Eso exigía bastante dinero, el dinero lo trae la publicidad y la publicidad llueve cuando la audiencia es muy alta, de modo que empezaron a fichar estrellas de la comunicación. Como se iba desdibujando poco a poco el carácter de la cadena, un fraile dominico se atrevió a decir a una de esas estrellas que el estilo de su tertulia resultaba poco pertinente en una emisora de identidad cristiana, lo que hizo montar en cólera al vicepresidente ejecutivo de la Cadena: «Pero, ¿quién eres tú para decirle a Fulano lo que tiene que hacer?». Lo curioso es que aquel fraile dominico era el director general de la Cadena.
Para mantener la identidad católica, crearon un Consejo Doctrinal, pero, como sus observaciones chocaban una y otra vez con el Consejo de Administración, cuyas resoluciones prevalecían siempre que estaba en juego la cuenta de resultados, acabó desapareciendo.
Interrumpí entonces la lectura para preparar la homilía.

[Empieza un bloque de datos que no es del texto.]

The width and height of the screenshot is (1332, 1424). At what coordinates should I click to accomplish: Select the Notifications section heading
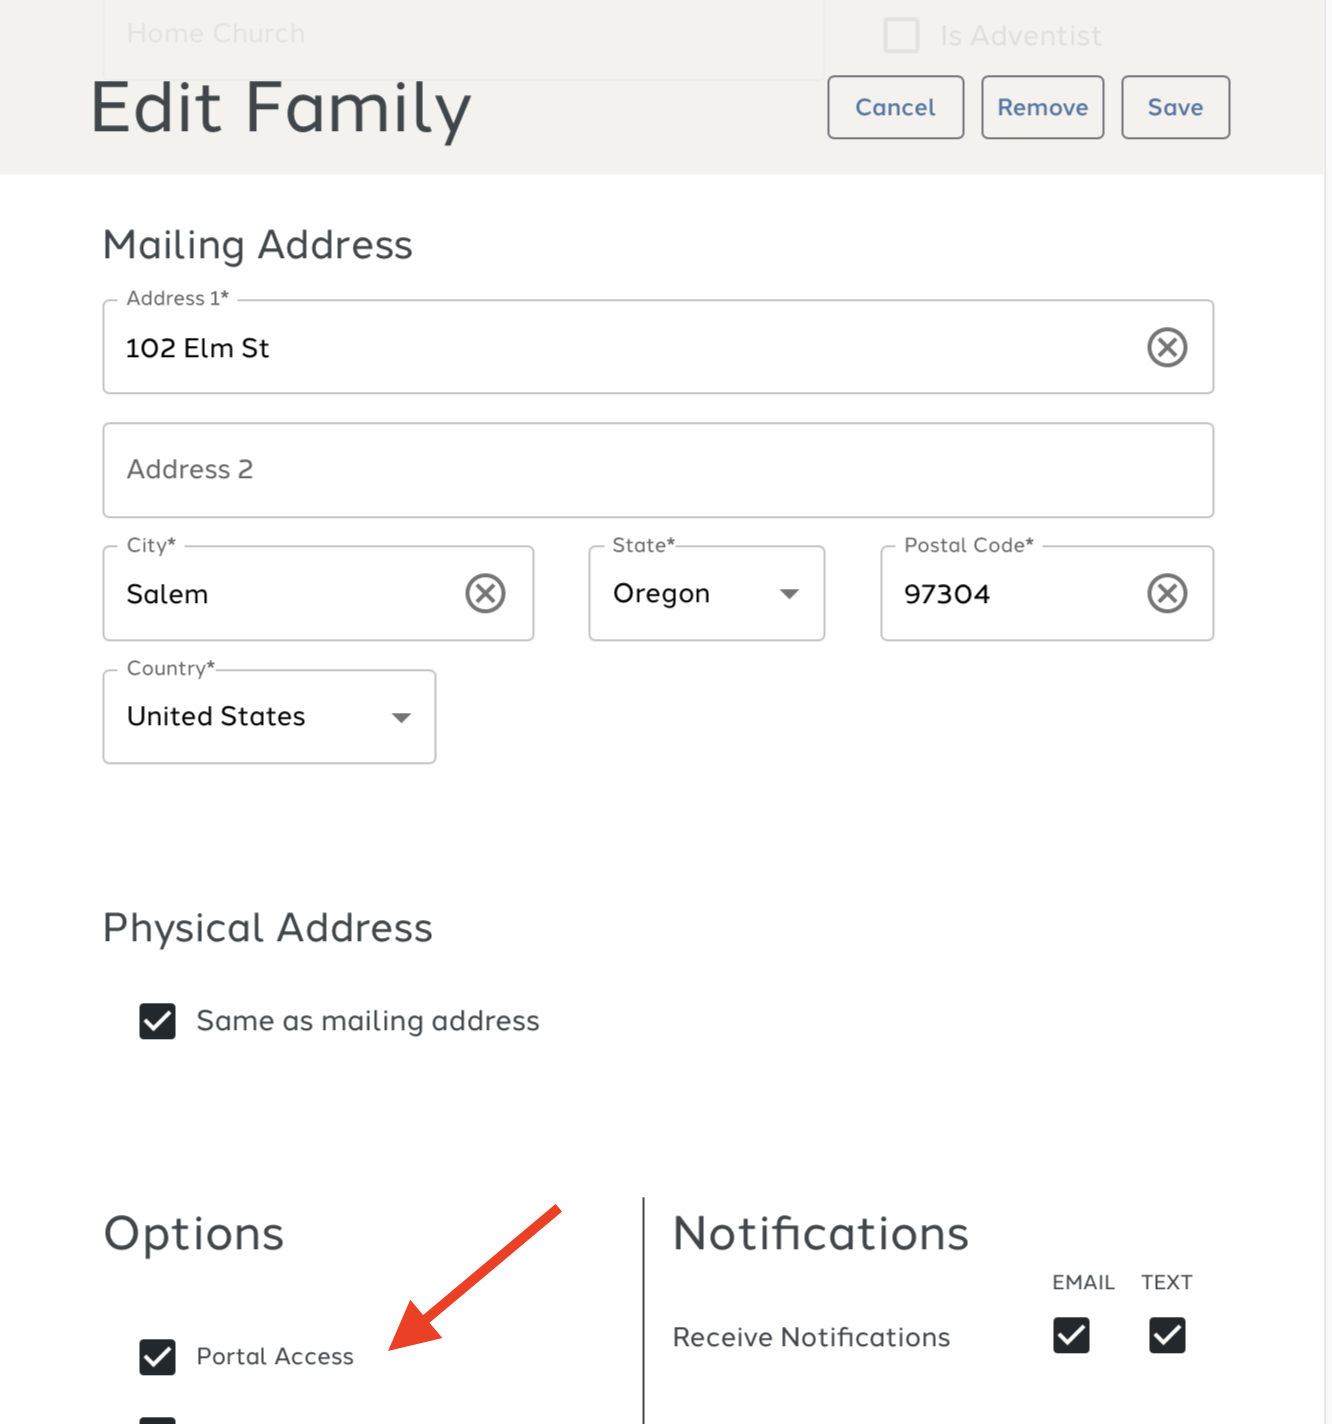820,1234

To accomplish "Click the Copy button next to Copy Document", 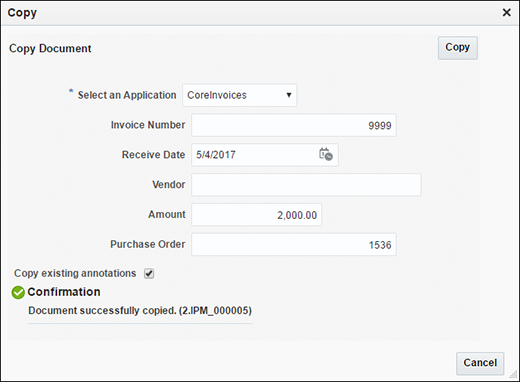I will [x=458, y=48].
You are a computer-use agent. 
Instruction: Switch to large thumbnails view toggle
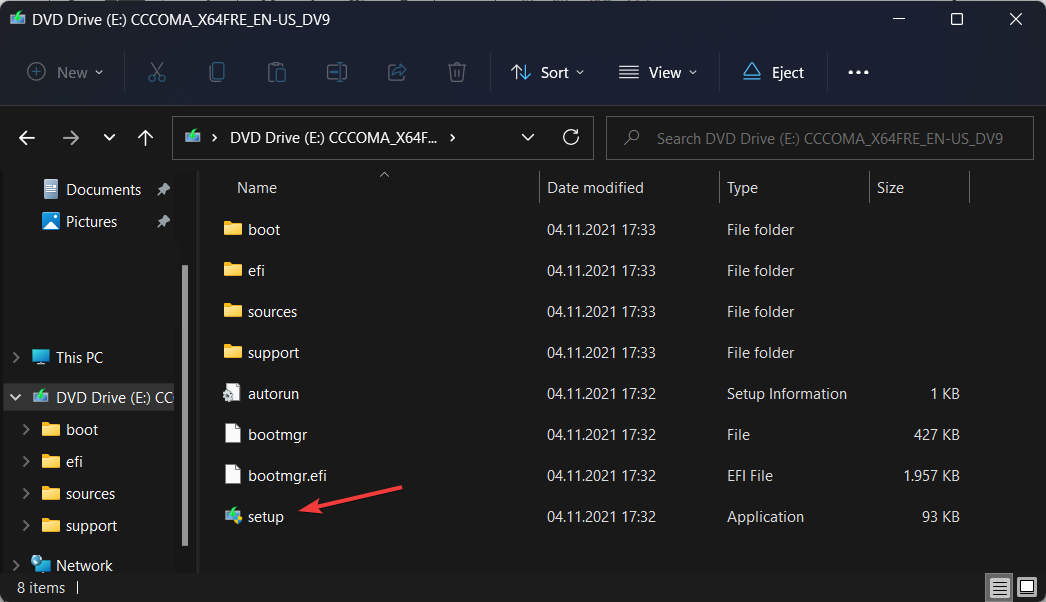[1027, 587]
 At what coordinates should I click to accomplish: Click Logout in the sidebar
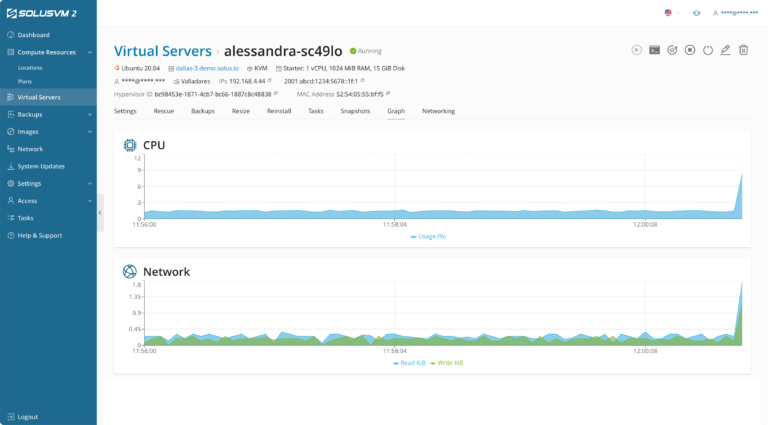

Era el 24 de febrero y encontré al Tentador diciendo a Jesús en el desierto: «Te daré el poder y la gloria, porque a mí me lo han dado, y yo lo doy a quien quiero. Si tú te arrodillas delante de mí, todo será tuyo».
Entonces comencé mi oración: «Padre, ¿viviremos quizás en un mundo donde sólo se puede conseguir el poder y la gloria doblando la rodilla ante el Tentador y, una vez hecho eso, nos hemos incapacitado para evangelizar?».